→ Assigned task:
Output the full listing verbatim.

─── Records for this exercise

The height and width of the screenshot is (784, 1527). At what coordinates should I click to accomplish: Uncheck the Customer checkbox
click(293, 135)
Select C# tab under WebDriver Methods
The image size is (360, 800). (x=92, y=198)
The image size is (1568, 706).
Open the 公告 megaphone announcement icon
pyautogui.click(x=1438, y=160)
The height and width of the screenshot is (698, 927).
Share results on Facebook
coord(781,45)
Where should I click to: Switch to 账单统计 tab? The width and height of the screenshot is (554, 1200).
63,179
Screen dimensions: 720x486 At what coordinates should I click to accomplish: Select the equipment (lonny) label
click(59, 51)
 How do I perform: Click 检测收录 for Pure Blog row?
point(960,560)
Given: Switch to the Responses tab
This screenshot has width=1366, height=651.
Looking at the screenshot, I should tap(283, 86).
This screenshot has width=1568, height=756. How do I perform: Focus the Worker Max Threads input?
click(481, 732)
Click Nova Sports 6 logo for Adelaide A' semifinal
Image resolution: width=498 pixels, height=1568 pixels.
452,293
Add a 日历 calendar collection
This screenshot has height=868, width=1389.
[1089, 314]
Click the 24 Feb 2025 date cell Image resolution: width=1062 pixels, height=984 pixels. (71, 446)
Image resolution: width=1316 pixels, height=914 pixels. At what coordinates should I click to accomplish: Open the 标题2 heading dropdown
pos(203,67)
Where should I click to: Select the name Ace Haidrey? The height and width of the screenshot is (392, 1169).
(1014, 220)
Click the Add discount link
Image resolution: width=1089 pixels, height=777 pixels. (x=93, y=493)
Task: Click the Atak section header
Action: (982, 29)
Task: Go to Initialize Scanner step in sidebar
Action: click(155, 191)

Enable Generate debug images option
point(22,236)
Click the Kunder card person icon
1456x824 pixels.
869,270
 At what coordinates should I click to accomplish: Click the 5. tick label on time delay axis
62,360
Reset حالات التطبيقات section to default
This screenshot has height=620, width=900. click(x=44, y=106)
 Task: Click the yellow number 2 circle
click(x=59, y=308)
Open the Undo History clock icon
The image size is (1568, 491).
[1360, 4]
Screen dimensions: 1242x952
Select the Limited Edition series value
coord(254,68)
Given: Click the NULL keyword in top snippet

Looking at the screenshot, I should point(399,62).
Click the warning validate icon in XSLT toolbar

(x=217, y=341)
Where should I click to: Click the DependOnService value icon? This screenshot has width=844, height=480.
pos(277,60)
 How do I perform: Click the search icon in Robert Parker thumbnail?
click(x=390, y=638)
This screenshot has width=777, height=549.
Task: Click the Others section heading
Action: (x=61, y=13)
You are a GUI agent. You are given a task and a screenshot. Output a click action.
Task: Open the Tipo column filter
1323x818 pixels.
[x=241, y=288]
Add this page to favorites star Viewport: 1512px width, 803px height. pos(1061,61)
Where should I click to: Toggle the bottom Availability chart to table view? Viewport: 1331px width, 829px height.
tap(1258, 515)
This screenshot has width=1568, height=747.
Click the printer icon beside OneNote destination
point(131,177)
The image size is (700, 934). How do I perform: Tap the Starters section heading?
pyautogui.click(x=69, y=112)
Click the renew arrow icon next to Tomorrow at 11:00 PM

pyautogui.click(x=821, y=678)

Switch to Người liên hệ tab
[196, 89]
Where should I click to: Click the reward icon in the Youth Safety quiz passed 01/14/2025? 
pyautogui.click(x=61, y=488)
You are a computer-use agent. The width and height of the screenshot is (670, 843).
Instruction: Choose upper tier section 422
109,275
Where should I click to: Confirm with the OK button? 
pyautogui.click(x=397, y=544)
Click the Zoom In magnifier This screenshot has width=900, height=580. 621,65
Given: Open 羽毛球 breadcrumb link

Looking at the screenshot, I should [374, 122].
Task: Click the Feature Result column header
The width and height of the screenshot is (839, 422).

──────

→ Result for this task:
The height and width of the screenshot is (784, 1527). At what coordinates should I click to accomplish: Uncheck the Customer checkbox
click(293, 135)
Select C# tab under WebDriver Methods
The image size is (360, 800). (x=92, y=198)
The image size is (1568, 706).
Open the 公告 megaphone announcement icon
pyautogui.click(x=1438, y=160)
The height and width of the screenshot is (698, 927).
Share results on Facebook
coord(781,45)
Where should I click to: Switch to 账单统计 tab? The width and height of the screenshot is (554, 1200).
63,179
Screen dimensions: 720x486 At what coordinates should I click to accomplish: Select the equipment (lonny) label
click(59, 51)
 How do I perform: Click 检测收录 for Pure Blog row?
point(960,560)
Given: Switch to the Responses tab
This screenshot has width=1366, height=651.
Looking at the screenshot, I should tap(283, 86).
This screenshot has width=1568, height=756. How do I perform: Focus the Worker Max Threads input?
click(481, 732)
Click Nova Sports 6 logo for Adelaide A' semifinal
Image resolution: width=498 pixels, height=1568 pixels.
452,293
Add a 日历 calendar collection
This screenshot has height=868, width=1389.
[1089, 314]
Click the 24 Feb 2025 date cell Image resolution: width=1062 pixels, height=984 pixels. (71, 446)
Image resolution: width=1316 pixels, height=914 pixels. At what coordinates should I click to accomplish: Open the 标题2 heading dropdown
pos(203,67)
Where should I click to: Select the name Ace Haidrey? The height and width of the screenshot is (392, 1169).
(1014, 220)
Click the Add discount link
Image resolution: width=1089 pixels, height=777 pixels. (x=93, y=493)
Task: Click the Atak section header
Action: (982, 29)
Task: Go to Initialize Scanner step in sidebar
Action: click(155, 191)

Enable Generate debug images option
point(22,236)
Click the Kunder card person icon
1456x824 pixels.
869,270
 At what coordinates should I click to accomplish: Click the 5. tick label on time delay axis
62,360
Reset حالات التطبيقات section to default
This screenshot has height=620, width=900. click(x=44, y=106)
 Task: Click the yellow number 2 circle
click(x=59, y=308)
Open the Undo History clock icon
The image size is (1568, 491).
[1360, 4]
Screen dimensions: 1242x952
Select the Limited Edition series value
coord(254,68)
Given: Click the NULL keyword in top snippet

Looking at the screenshot, I should point(399,62).
Click the warning validate icon in XSLT toolbar

(x=217, y=341)
Where should I click to: Click the DependOnService value icon? This screenshot has width=844, height=480.
pos(277,60)
 How do I perform: Click the search icon in Robert Parker thumbnail?
click(x=390, y=638)
This screenshot has width=777, height=549.
Task: Click the Others section heading
Action: (x=61, y=13)
You are a GUI agent. You are given a task and a screenshot. Output a click action.
Task: Open the Tipo column filter
1323x818 pixels.
[x=241, y=288]
Add this page to favorites star Viewport: 1512px width, 803px height. pos(1061,61)
Where should I click to: Toggle the bottom Availability chart to table view? Viewport: 1331px width, 829px height.
tap(1258, 515)
This screenshot has width=1568, height=747.
Click the printer icon beside OneNote destination
point(131,177)
The image size is (700, 934). How do I perform: Tap the Starters section heading?
pyautogui.click(x=69, y=112)
Click the renew arrow icon next to Tomorrow at 11:00 PM

pyautogui.click(x=821, y=678)

Switch to Người liên hệ tab
[196, 89]
Where should I click to: Click the reward icon in the Youth Safety quiz passed 01/14/2025? 
pyautogui.click(x=61, y=488)
You are a computer-use agent. The width and height of the screenshot is (670, 843).
Instruction: Choose upper tier section 422
109,275
Where should I click to: Confirm with the OK button? 
pyautogui.click(x=397, y=544)
Click the Zoom In magnifier This screenshot has width=900, height=580. 621,65
Given: Open 羽毛球 breadcrumb link

Looking at the screenshot, I should [374, 122].
Task: Click the Feature Result column header
The width and height of the screenshot is (839, 422).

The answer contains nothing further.